Esclarecimentos sobre a Rio+20, por Ladislau Dowbor

Por Almeida
Um guia de leituras para compreender os encontros, seu contexto e os caminhos para a sustentabilidade sócio-ambiental — inclusive no Brasil
Por Ladislau Dowbor*
Pontos de referência
Primeiro, se você se sente confuso relativamente à Rio+20, bem vindo ao clube. O desafio, no entanto, é simples. Por um lado, agravam-se os dramas do aquecimento global, da liquidação das florestas originais, da destruição da vida nos mares, da perda de solo agrícola, da redução da biodiversidade, do esgotamento de recursos naturais críticos. Por outro lado, temos um bilhão de pessoas que passam fome, destas 180 milhões são crianças, e destas entre 10 e 11 milhões morrem de inanição ou de não acesso a uma coisa tão prosaica como água limpa, ou seja, 30 mil por dia, dez torres gêmeas em termos de mortes por dia. Morrem no silêncio da pobreza, não rendem o mesmo espetáculo para a mídia. Não estamos matando, deixamos morrer. Um terço da humanidade ainda cozinha com lenha. Já morreram 25 milhões de Aids, enquanto discutimos o valor das patentes. Isto num planeta que graças a tantas tecnologias é simplesmente farto. Produzimos no mundo 2 bilhões de toneladas só de grãos, o que equivale a 800 gramas por pessoa e por dia, sem falar de outros alimentos. Se dividirmos os 63 trilhões de dólares do PIB mundial pelos 7 biliões de habitantes, são 5400 reais por mês por família de quatro pessoas. Com o que produzimos poderíamos todos viver com paz e dignidade. E temos 737 grupos corporativos mundiais, 75% deles de intermediação financeira, que controlam 80% do sistema corporativo mundial, o que explica o número de bilionários. No conjunto, buscam maximizar os lucros, ainda que o planeta entre em crise financeira e produtiva generalizada. A simplicidade do desafio, é que estamos acabando com o planeta para o benefício de uma minoria. Houston, we have a problem.

------------------------------------------------

Estas afirmações concordam com o texto citado? Responda sim ou não a cada uma e cite entre aspas as palavras do texto que decidem. 1. Entre as pessoas que passam fome, 180 milhões são crianças. 2. A produção mundial de grãos equivale a 800 gramas por pessoa e por dia. 3. Metade da humanidade ainda cozinha com lenha. As linhas não são necessárias para resolver nada aqui.

LINHAS DE DADOS —
------------------------------------------------

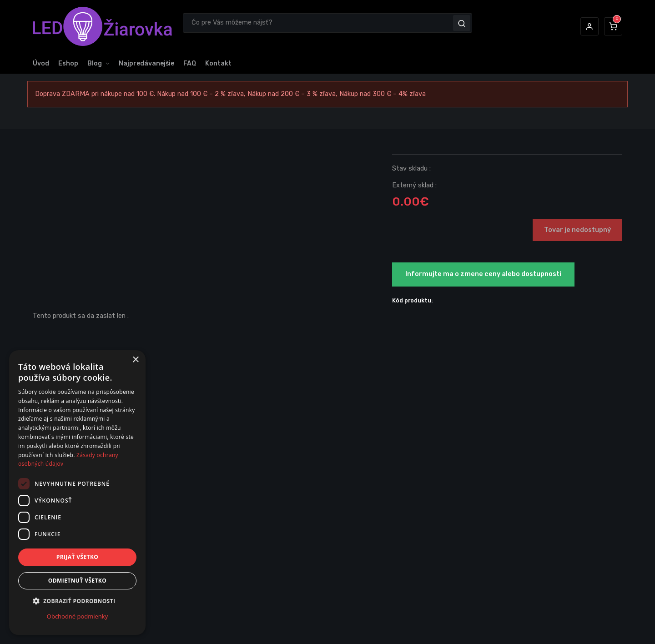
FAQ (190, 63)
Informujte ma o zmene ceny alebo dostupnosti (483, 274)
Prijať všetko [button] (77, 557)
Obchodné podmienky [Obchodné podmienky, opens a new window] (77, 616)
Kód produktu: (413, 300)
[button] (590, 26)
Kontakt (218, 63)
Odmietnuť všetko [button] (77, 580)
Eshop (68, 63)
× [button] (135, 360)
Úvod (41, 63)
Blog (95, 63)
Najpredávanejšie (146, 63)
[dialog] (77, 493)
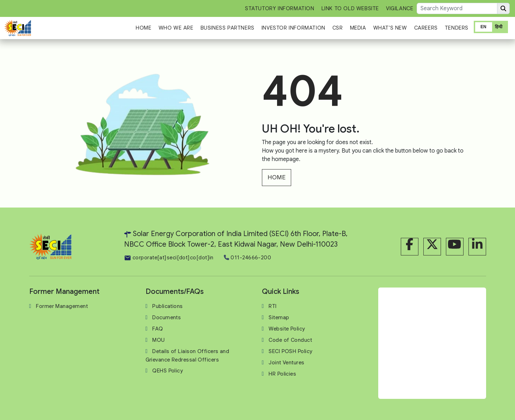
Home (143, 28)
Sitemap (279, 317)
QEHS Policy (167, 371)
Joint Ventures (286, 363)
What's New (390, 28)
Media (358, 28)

------------------------------------------------

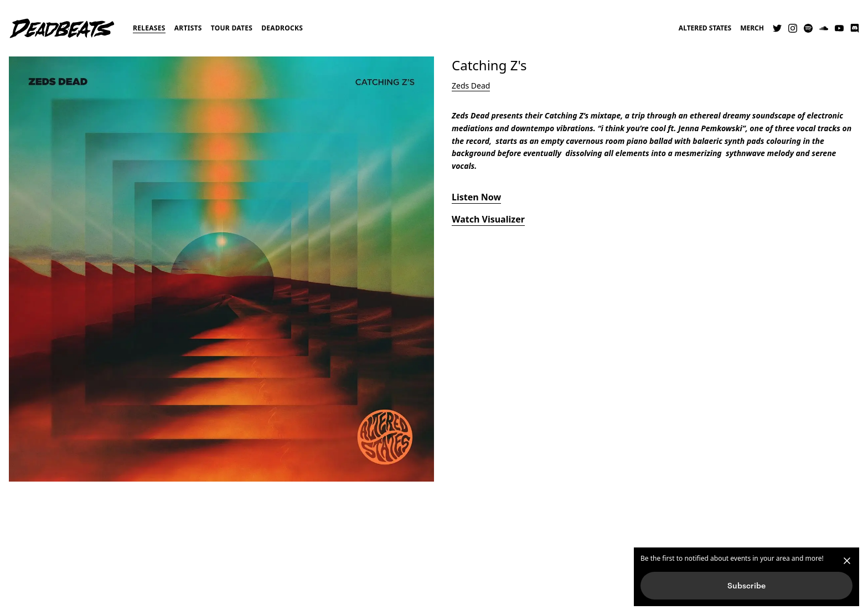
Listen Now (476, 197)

------------------------------------------------

RESPOSTA DO EXERCÍCIO —
1. Sim: "destas 180 milhões são crianças"
2. Sim: "Produzimos no mundo 2 bilhões de toneladas só de grãos, o que equivale a 800 gramas por pessoa e por dia"
3. Não: "Um terço da humanidade ainda cozinha com lenha."